Studies were performed to determine whether recombinant human
interleukin-1 (IL-1) modifies the
tumor cytotoxicity of
cyclophosphamide (CY) combined with fractionated X-irradiation. RIF-1
tumors were implanted intradermally in C3H/Km mice and
therapeutic effect was evaluated by the regrowth delay method, that is, the time for treated
tumors to grow to 3 times their volume at the start of treatment relative to that for untreated
tumors. A single intraperitoneal treatment of 15 micrograms/kg
IL-1 given 24 hr after 100 or 200 mg/kg CY and immediately before the first of 5 daily fractionated treatments of 1-4 Gy increased
tumor growth delay beyond that produced by CY and irradiation without the
IL-1. However, the
IL-1 given with either CY or fractionated irradiation did not extend the time for
tumor regrowth beyond that produced by the agents themselves.
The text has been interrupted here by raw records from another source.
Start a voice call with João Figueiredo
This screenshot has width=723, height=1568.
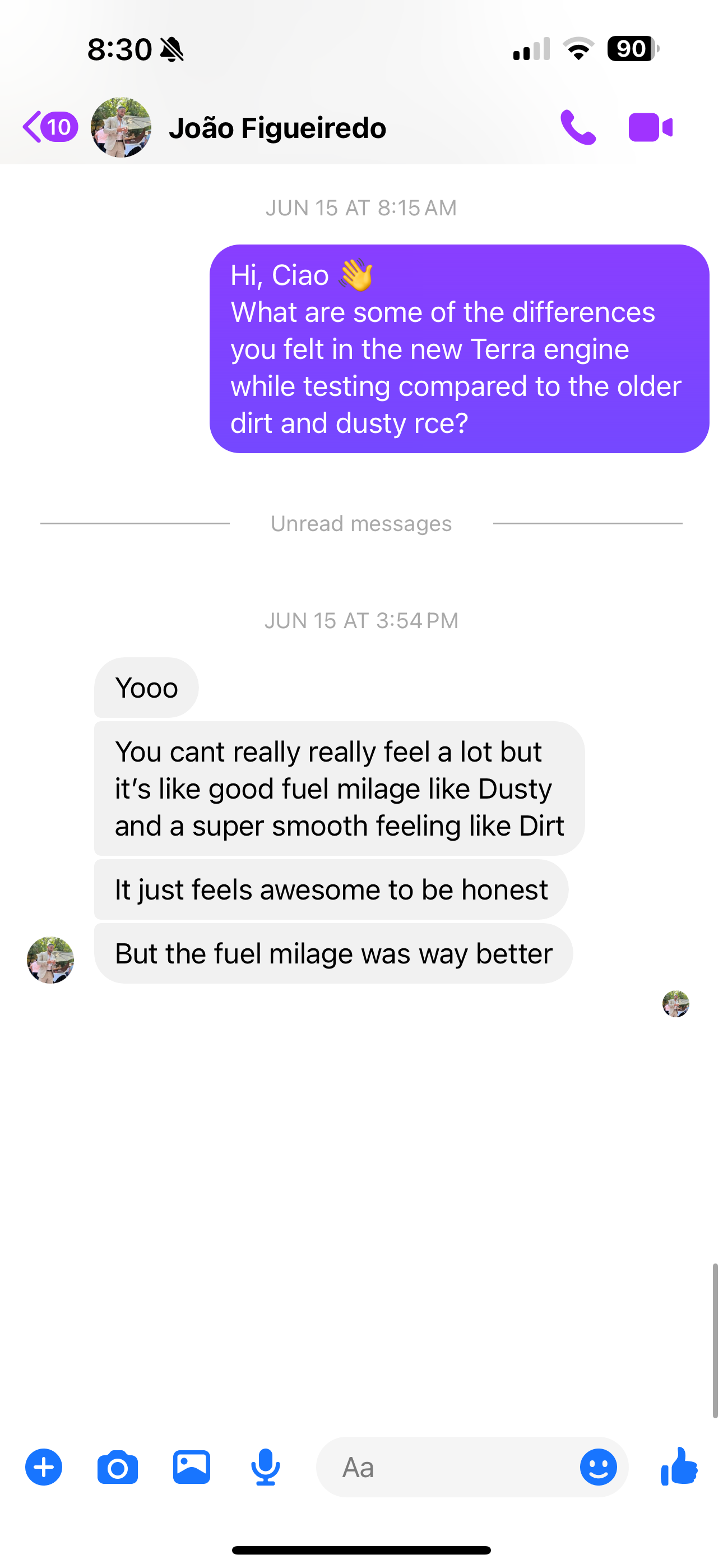coord(577,128)
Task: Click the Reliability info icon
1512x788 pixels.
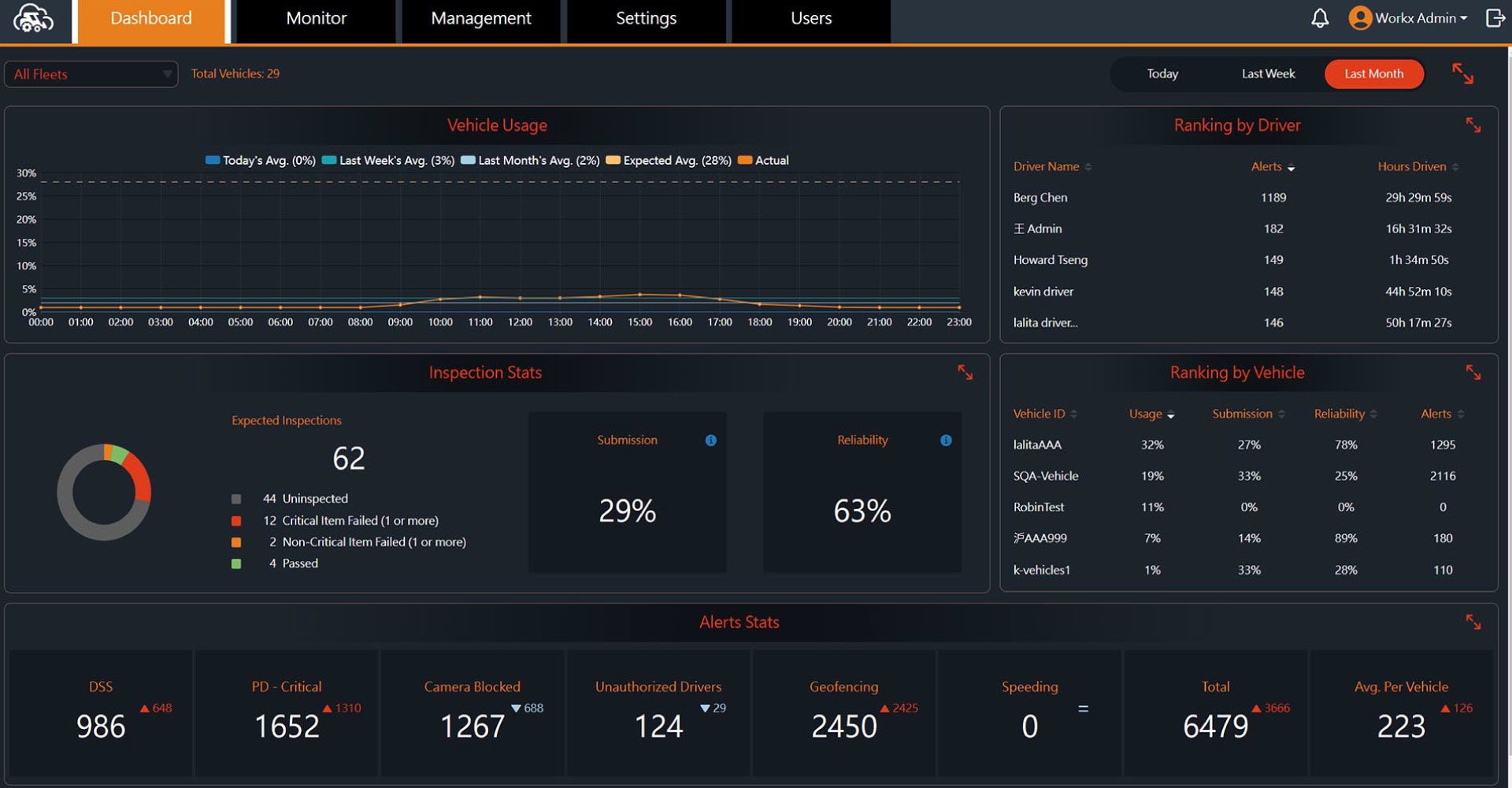Action: (x=946, y=440)
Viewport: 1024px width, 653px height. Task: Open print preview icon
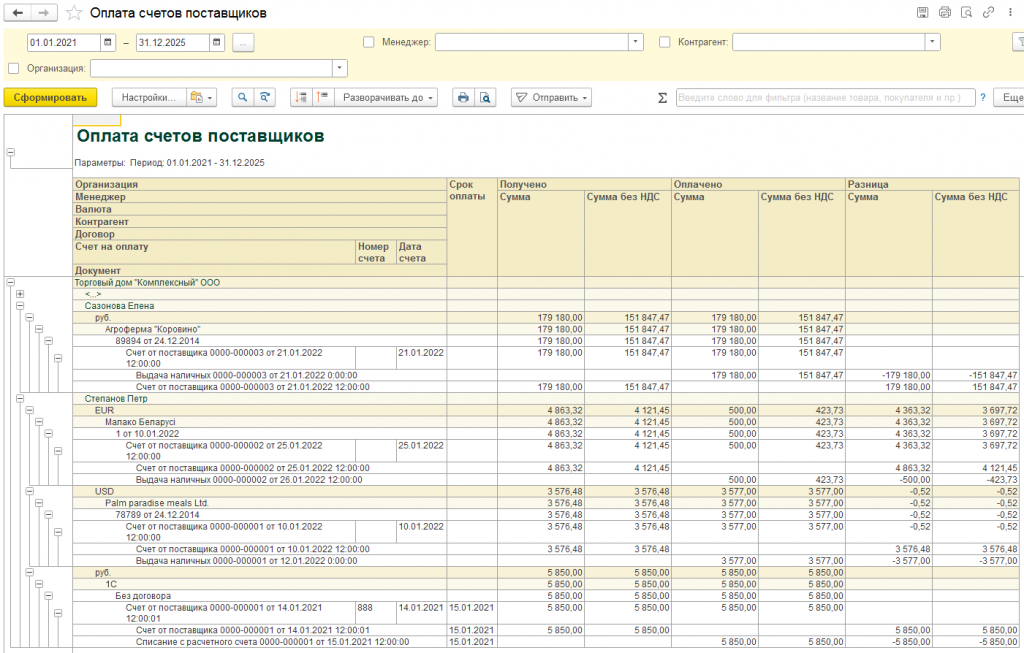coord(484,97)
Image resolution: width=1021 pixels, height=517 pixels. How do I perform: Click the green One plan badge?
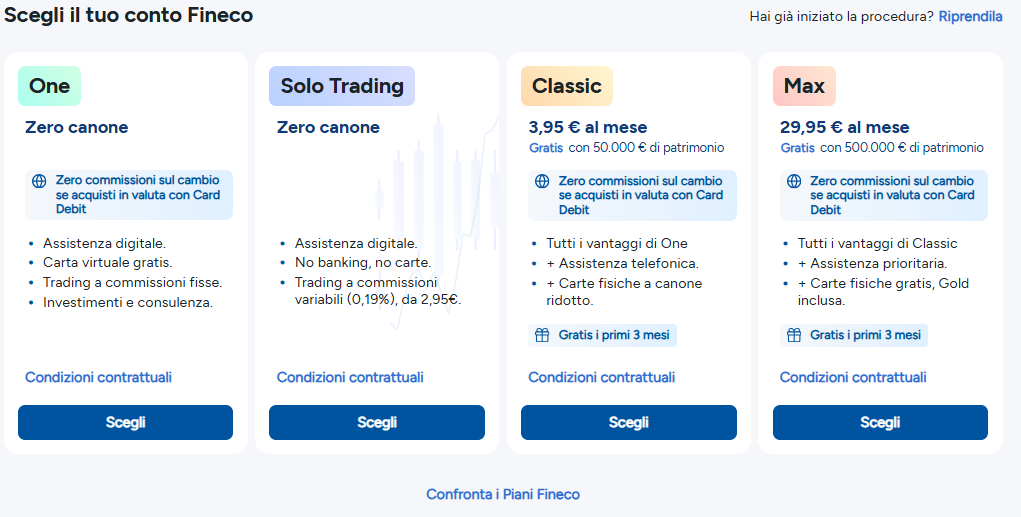49,86
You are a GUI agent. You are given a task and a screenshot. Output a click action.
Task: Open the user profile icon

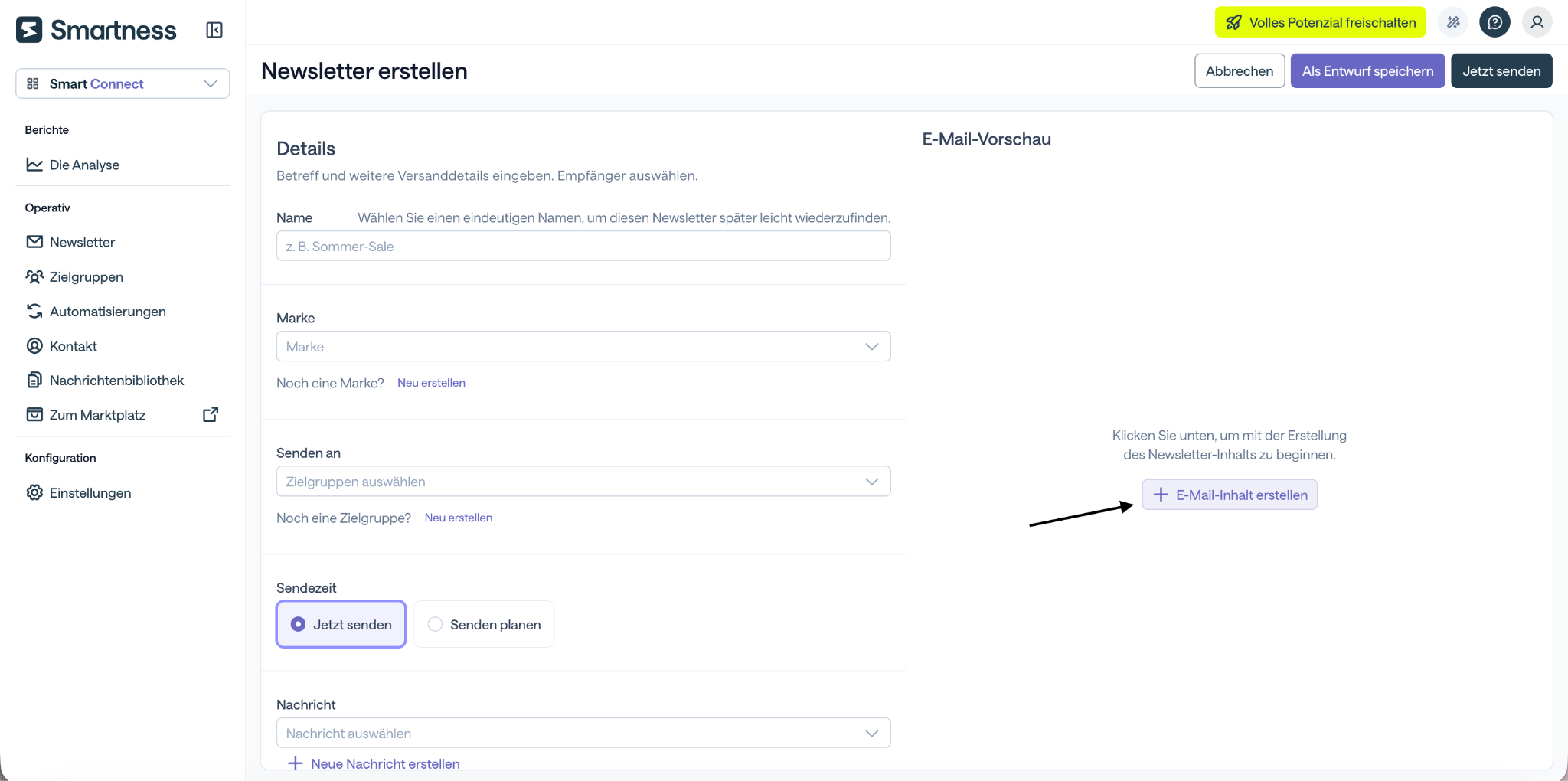pos(1537,22)
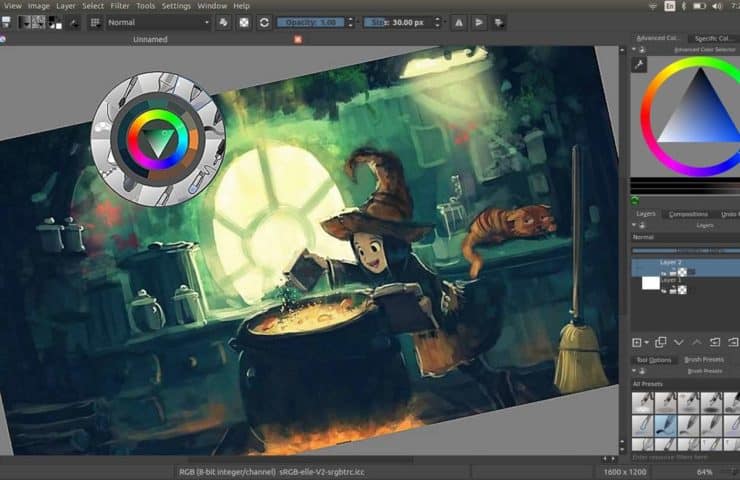Toggle the eraser mode icon in toolbar

tap(221, 21)
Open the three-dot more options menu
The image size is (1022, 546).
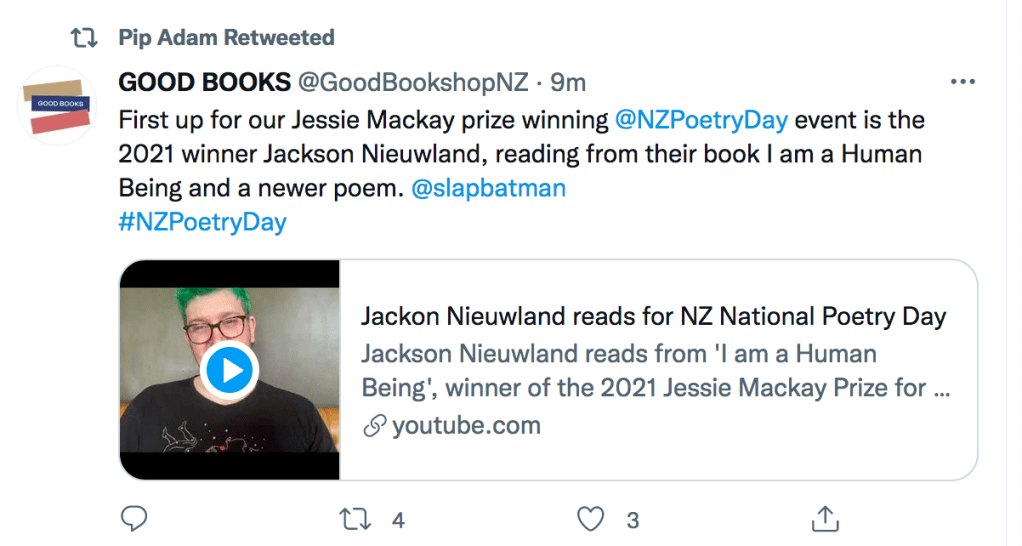(962, 82)
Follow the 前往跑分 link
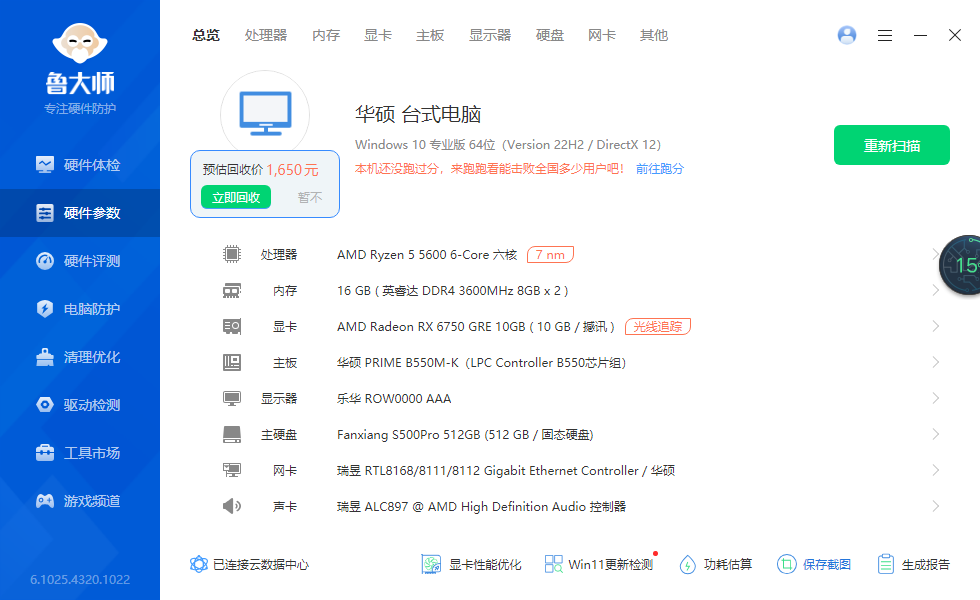 click(x=660, y=169)
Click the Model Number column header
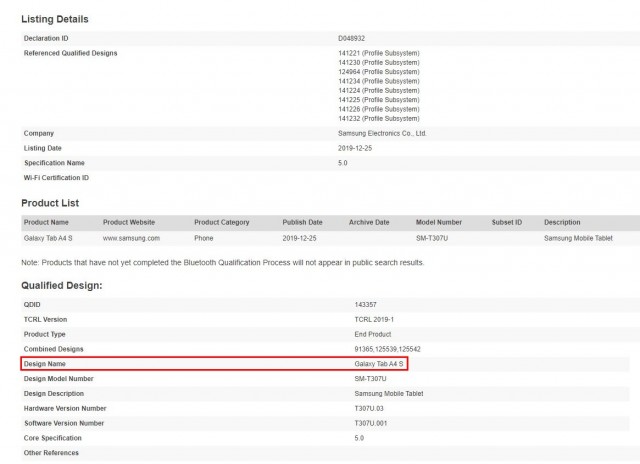The height and width of the screenshot is (464, 640). pyautogui.click(x=439, y=222)
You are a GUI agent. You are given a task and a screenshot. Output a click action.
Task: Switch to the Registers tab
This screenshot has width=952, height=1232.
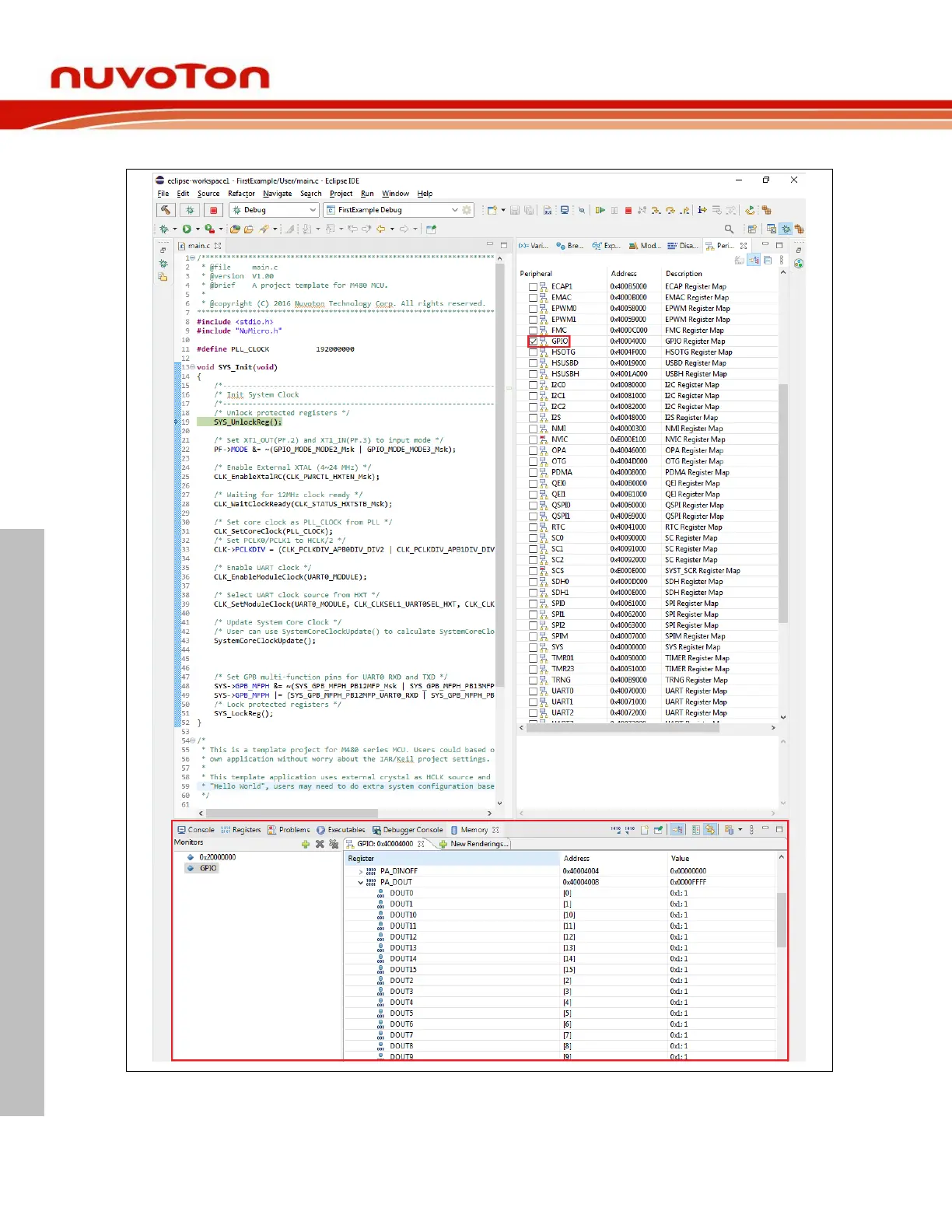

Thus, while CY and fractionated irradiation together produce a greater than additive effect,
IL-1 seems to extend this phenomenon. From these findings, it appears that
IL-1 enhances the cytotoxic effects of CY and X ray against
tumors, an effect that would have considerable practical significance in the light of the protective effects shown elsewhere for the same lymphokine on normal tissues.